Re: Enabling Checksums

From: Heikki Linnakangas <hlinnakangas(at)vmware(dot)com>
To: Simon Riggs <simon(at)2ndQuadrant(dot)com>
Cc: Greg Smith <greg(at)2ndquadrant(dot)com>, Jeff Davis <pgsql(at)j-davis(dot)com>, PostgreSQL-development <pgsql-hackers(at)postgresql(dot)org>
Subject: Re: Enabling Checksums
Date: 2013-03-05 09:35:14
Message-ID: 5135BC52.3020609@vmware.com
Views: Raw Message | Whole Thread | Download mbox | Resend email
Thread:
Lists: pgsql-hackers

On 04.03.2013 09:11, Simon Riggs wrote:
> On 3 March 2013 18:24, Greg Smith<greg(at)2ndquadrant(dot)com> wrote:
>
>> The 16-bit checksum feature seems functional, with two sources of overhead.
>> There's some CPU time burned to compute checksums when pages enter the
>> system. And there's extra overhead for WAL logging hint bits. I'll
>> quantify both of those better in another message.
>
> It's crunch time. Do you and Jeff believe this patch should be
> committed to Postgres core?
>
> Are there objectors?

In addition to my hostility towards this patch in general, there are
some specifics in the patch I'd like to raise (read out in a grumpy voice):

If you enable checksums, the free space map never gets updated in a
standby. It will slowly drift to be completely out of sync with reality,
which could lead to significant slowdown and bloat after failover.
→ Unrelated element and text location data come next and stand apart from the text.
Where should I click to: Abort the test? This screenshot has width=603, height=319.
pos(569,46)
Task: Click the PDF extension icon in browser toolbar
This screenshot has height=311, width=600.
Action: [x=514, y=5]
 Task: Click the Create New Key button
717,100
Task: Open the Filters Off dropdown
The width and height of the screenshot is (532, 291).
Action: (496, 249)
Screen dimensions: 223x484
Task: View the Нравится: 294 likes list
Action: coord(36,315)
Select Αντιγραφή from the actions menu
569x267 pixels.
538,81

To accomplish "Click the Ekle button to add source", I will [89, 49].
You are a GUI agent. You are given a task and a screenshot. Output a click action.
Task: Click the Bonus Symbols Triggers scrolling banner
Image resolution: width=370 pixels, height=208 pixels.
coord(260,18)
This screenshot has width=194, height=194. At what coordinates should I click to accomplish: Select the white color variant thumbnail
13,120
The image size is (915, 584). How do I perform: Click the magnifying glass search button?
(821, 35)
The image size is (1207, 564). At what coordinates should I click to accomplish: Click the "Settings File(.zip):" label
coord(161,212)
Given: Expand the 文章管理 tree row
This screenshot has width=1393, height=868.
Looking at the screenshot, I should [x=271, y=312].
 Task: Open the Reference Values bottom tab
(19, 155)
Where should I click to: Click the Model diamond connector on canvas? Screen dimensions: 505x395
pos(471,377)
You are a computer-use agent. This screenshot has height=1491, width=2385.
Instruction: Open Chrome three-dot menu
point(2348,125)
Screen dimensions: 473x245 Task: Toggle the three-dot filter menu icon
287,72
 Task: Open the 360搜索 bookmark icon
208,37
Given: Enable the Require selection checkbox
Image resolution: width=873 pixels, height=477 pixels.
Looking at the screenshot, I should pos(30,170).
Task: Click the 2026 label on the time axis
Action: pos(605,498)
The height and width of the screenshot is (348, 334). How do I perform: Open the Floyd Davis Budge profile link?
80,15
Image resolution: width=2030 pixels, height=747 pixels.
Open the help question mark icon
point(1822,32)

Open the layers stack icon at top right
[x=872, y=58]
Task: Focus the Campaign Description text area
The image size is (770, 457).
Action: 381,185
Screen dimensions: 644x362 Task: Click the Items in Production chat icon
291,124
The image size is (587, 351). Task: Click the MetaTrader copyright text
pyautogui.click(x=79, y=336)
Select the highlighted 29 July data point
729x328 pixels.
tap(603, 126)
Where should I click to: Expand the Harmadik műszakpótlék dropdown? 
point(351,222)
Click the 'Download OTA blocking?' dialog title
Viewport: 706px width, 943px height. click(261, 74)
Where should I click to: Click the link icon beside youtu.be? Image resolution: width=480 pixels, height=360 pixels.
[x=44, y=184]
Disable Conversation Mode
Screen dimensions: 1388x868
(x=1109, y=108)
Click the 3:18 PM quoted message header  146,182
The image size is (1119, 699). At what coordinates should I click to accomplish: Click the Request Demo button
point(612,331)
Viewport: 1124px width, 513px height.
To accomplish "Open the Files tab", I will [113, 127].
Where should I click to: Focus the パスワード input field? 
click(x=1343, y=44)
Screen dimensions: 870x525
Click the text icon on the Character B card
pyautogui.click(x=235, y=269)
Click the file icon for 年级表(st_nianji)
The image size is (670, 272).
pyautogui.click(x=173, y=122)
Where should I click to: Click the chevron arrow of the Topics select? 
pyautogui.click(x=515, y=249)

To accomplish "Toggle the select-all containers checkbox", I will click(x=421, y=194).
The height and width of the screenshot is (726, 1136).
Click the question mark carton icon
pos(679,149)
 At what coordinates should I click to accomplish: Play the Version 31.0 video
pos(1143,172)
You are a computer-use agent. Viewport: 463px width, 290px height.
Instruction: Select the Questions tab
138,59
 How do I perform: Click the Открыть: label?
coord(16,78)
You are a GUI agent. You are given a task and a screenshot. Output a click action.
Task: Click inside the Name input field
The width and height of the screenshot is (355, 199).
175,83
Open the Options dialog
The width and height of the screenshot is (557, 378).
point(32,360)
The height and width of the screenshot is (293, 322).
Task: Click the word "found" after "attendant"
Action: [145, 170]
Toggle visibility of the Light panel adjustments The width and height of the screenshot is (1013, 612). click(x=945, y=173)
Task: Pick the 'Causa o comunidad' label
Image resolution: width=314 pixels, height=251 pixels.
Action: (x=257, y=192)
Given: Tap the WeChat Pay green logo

Since the checksums are an all-or-nothing cluster-wide setting, the
three extra flags in the page header, PD_CHECKSUMS1, PD_CHECKSUM2 and
PD_HEADERCHECK, are not needed. Let's leave them out. That keeps the
code simpler, and leaves the bits free for future use. If we want to
enable such per-page setting in the future, we can add it later. For a
per-relation scheme, they're not needed.

> + * The checksum algorithm is a modified Fletcher 64-bit (which is
> + * order-sensitive). The modification is because, at the end, we have two
> + * 64-bit sums, but we only have room for a 16-bit checksum. So, instead of
> + * using a modulus of 2^32 - 1, we use 2^8 - 1; making it also resemble a
> + * Fletcher 16-bit. We don't use Fletcher 16-bit directly, because processing
> + * single bytes at a time is slower.

How does the error detection rate of this compare with e.g CRC-16? Is
there any ill effect from truncating the Fletcher sums like this?

> + /*
> + * Store the sums as bytes in the checksum. We add one to shift the range
> + * from 0..255 to 1..256, to make zero invalid for checksum bytes (which
> + * seems wise).
> + */
> + p8Checksum[0] = (sum1 % 255) + 1;
> + p8Checksum[1] = (sum2 % 255) + 1;

That's a bit odd. We don't avoid zero in the WAL crc, and I don't recall
seeing that in other checksum implementations either. 16-bits is not
very wide for a checksum, and this eats about 1% of the space of valid
values.

I can see that it might be a handy debugging aid to avoid 0. But there's
probably no need to avoid 0 in both bytes, it seems enough to avoid a
completely zero return value.

XLogCheckBuffer() and XLogCheckBufferNeedsBackup() read the page LSN
without a lock. That's not atomic, so it could incorrectly determine
that a page doesn't need to be backed up. We used to always hold an
exclusive lock on the buffer when it's called, which prevents
modifications to the LSN, but that's no longer the case.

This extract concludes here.